What the task asks: Return every line of the listing below unchanged, omitting the pictures.

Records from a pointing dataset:
------

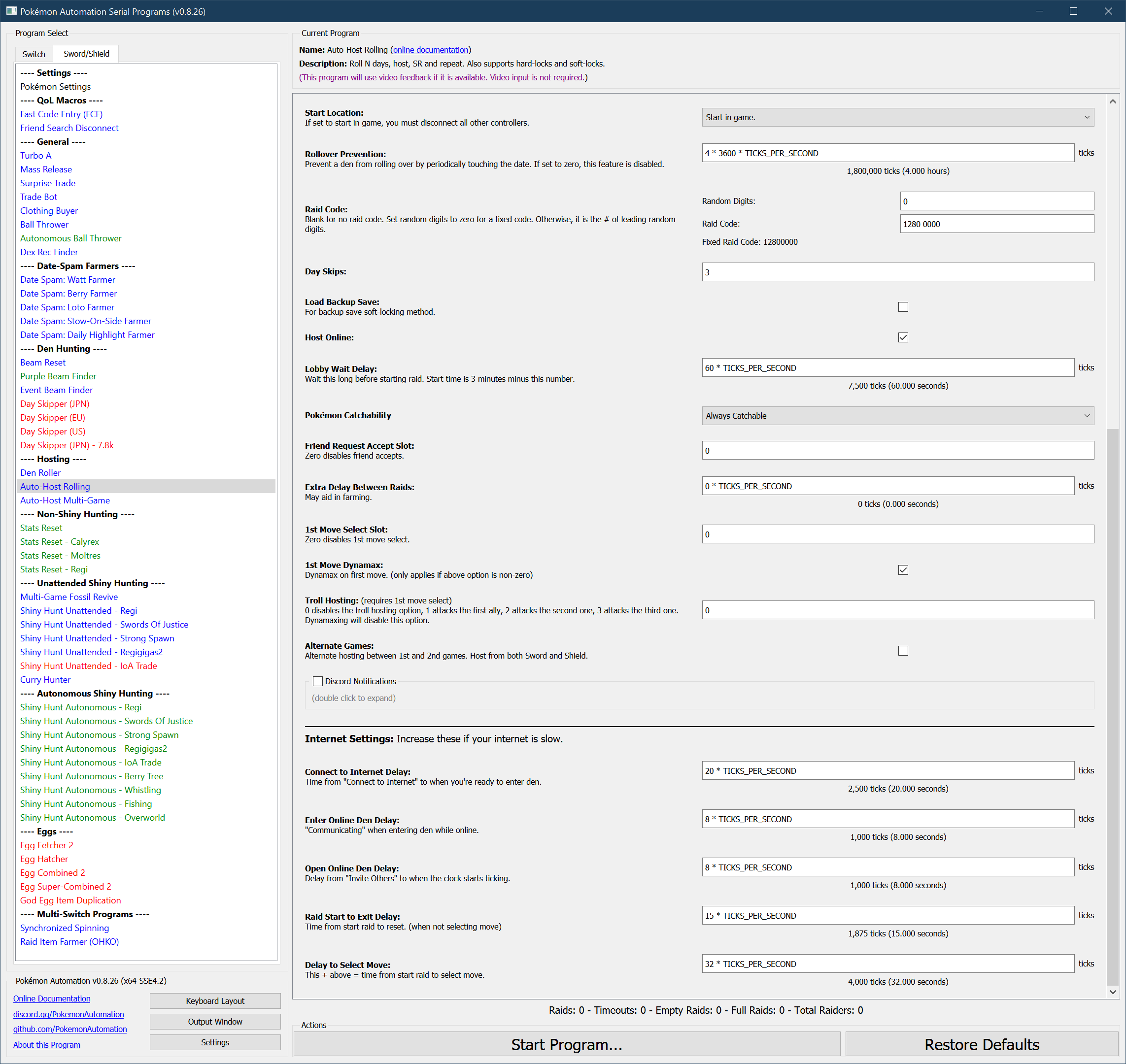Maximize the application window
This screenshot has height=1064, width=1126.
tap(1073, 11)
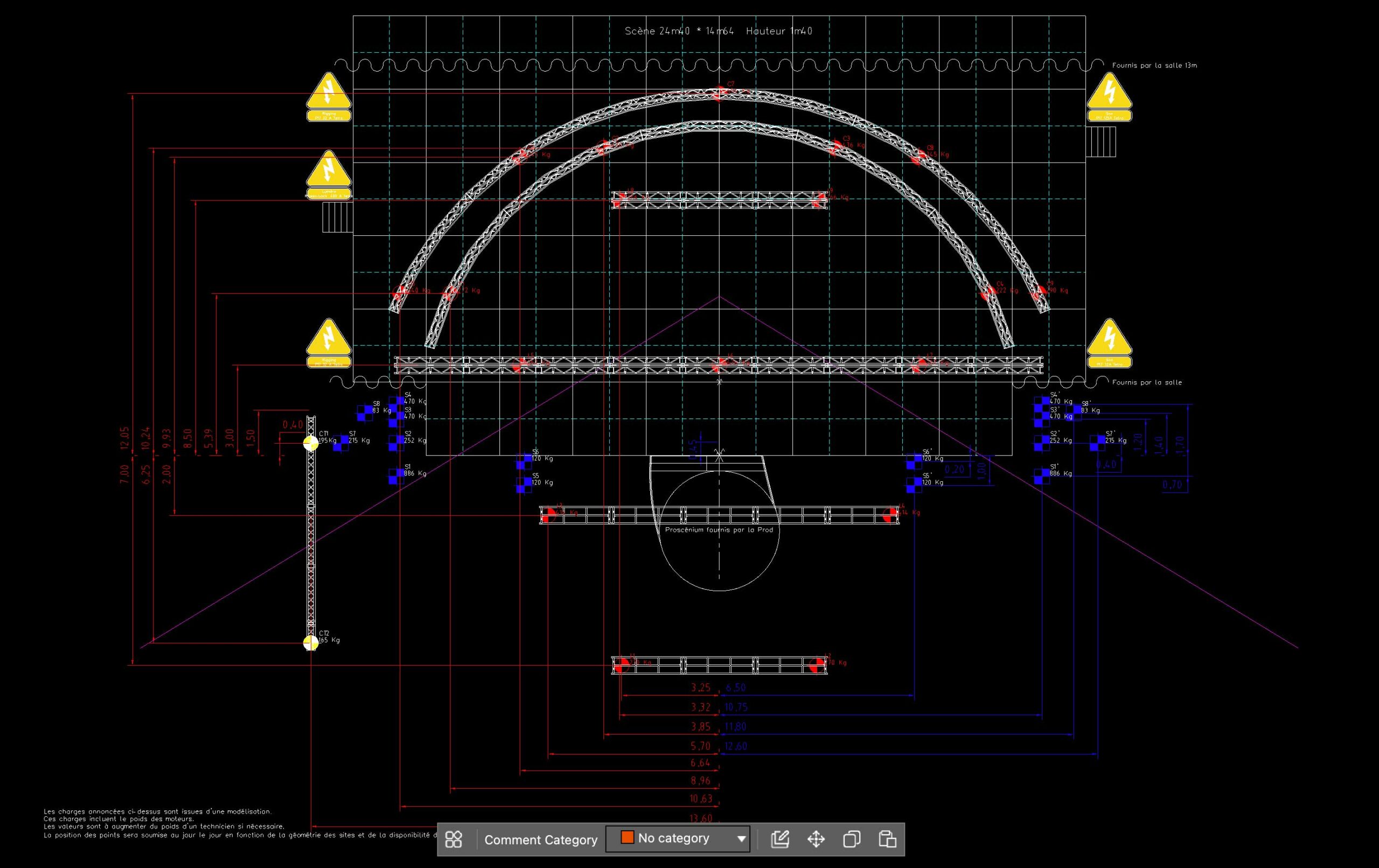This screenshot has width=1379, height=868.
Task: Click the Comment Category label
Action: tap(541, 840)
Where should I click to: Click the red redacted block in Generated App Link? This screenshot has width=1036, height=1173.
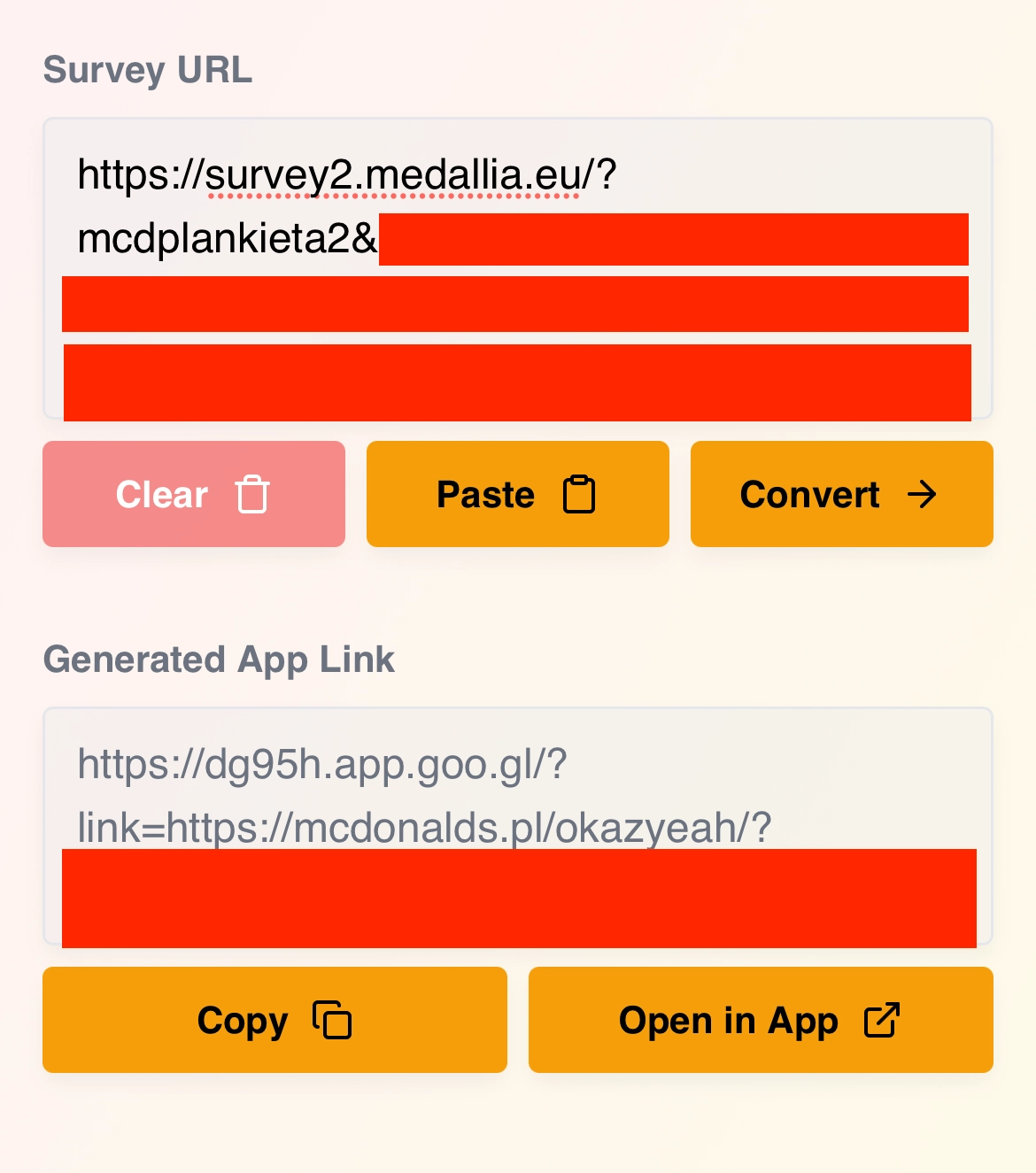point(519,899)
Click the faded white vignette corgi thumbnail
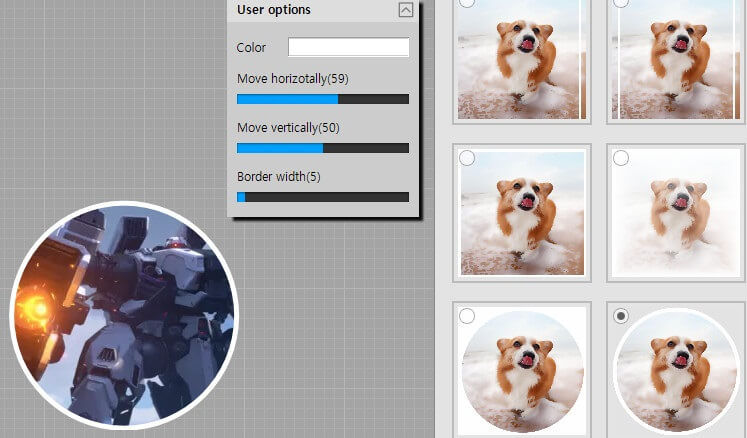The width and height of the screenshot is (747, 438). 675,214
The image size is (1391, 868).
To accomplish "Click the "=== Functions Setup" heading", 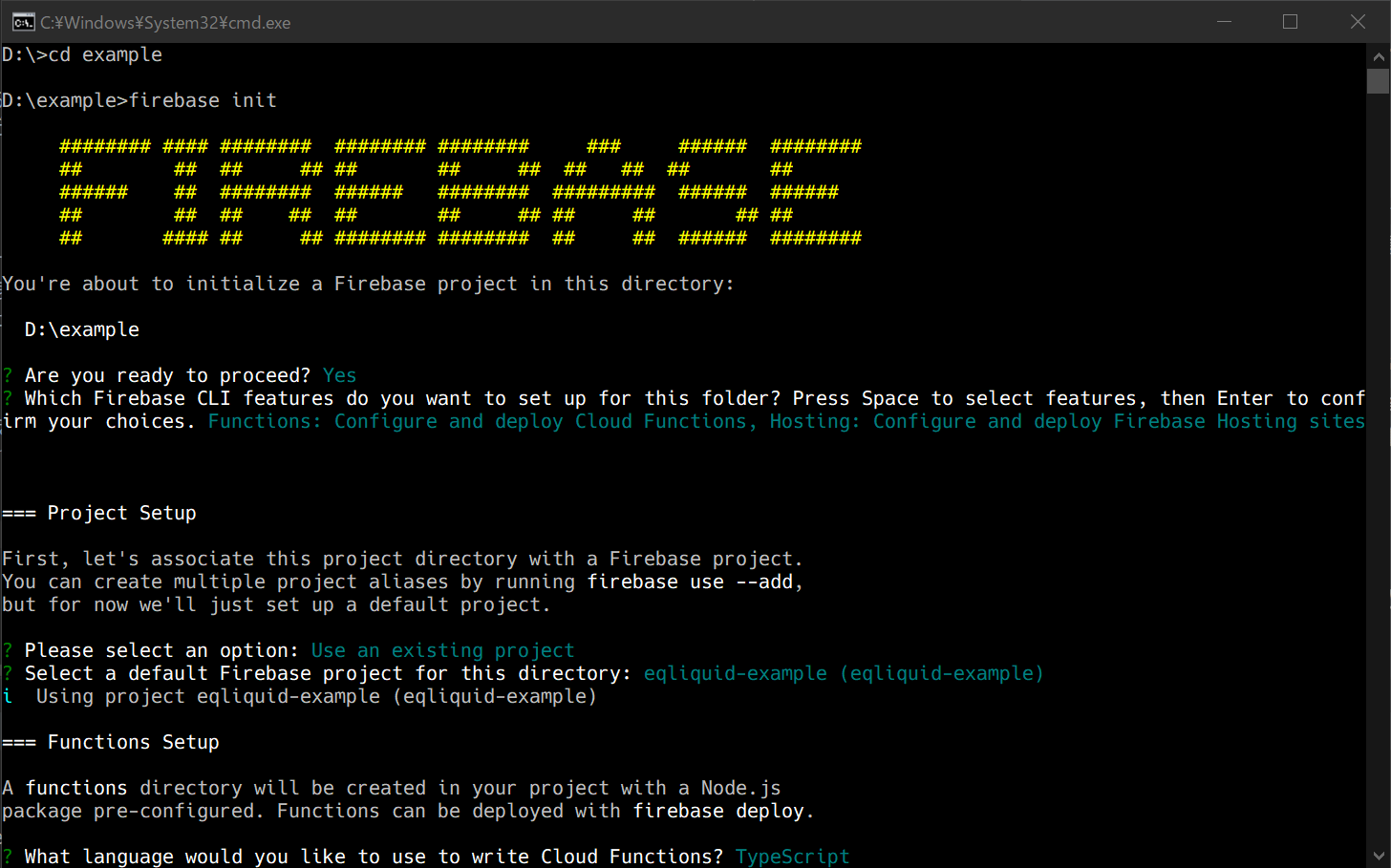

------

Correct output:
Maximize the application window
This screenshot has height=1064, width=1126.
tap(1073, 11)
This screenshot has width=1379, height=868.
Task: Click the Comment Category label
Action: tap(541, 840)
Where should I click to: Click the red redacted block in Generated App Link? This screenshot has width=1036, height=1173.
point(519,899)
Click the faded white vignette corgi thumbnail
The width and height of the screenshot is (747, 438). 675,214
The image size is (1391, 868).
To accomplish "Click the "=== Functions Setup" heading", 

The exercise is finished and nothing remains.